(EXERCISE) Show every line from the data below that includes "computer".

(AVAILABLE DATA)
##########
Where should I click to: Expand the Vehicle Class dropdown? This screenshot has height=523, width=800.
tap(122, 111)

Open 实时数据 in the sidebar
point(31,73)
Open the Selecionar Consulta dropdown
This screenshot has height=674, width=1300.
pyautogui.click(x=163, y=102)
##########
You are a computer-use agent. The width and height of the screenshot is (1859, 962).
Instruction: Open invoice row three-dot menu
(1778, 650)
##########
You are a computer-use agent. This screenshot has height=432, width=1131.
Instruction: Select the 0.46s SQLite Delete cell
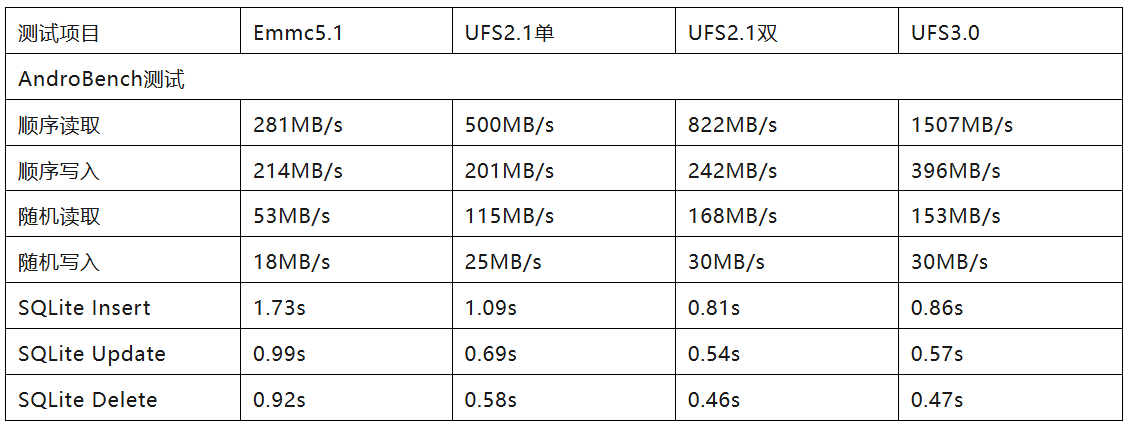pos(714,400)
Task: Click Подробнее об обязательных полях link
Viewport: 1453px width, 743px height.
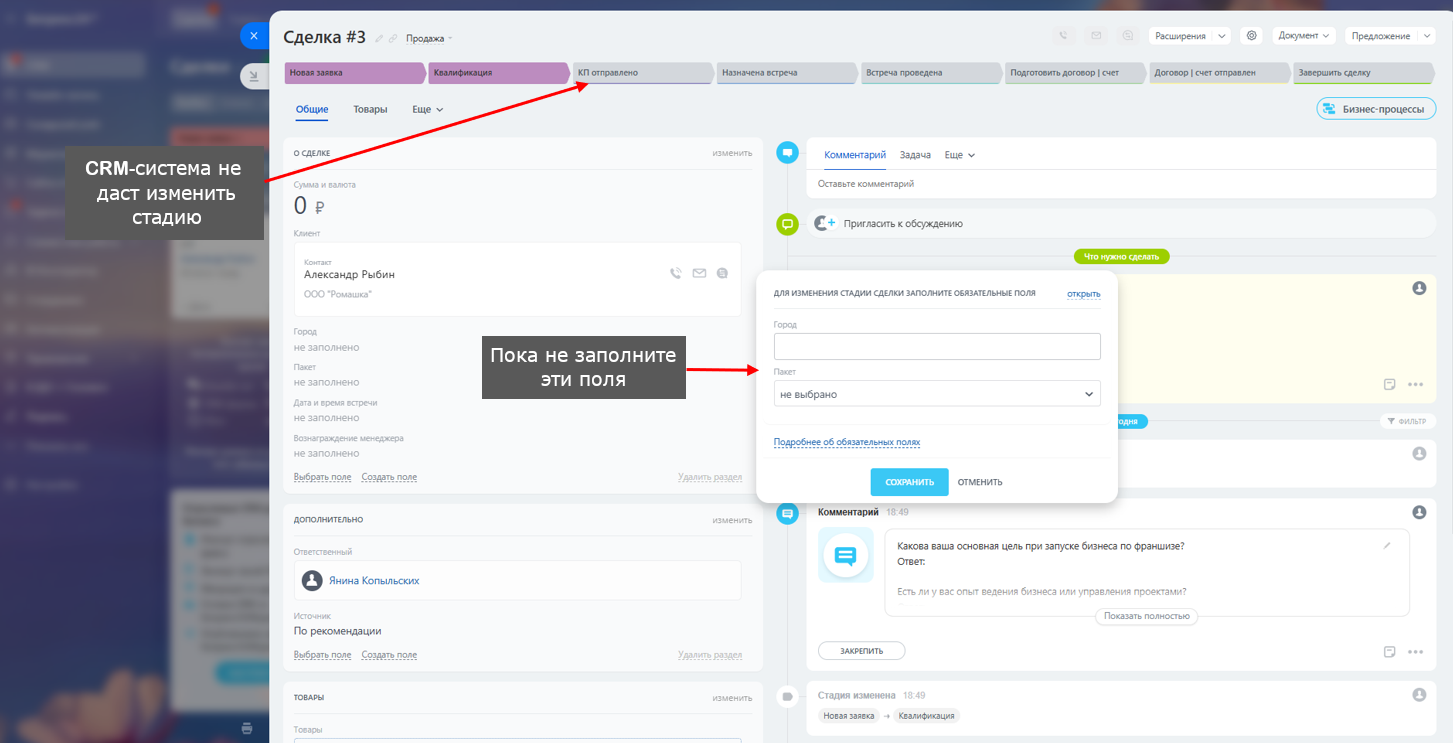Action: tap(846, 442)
##########
(SOLUTION BELOW)
You are a computer-use agent. The width and height of the screenshot is (1859, 962).
You are a computer-use agent. This screenshot has height=432, width=1131.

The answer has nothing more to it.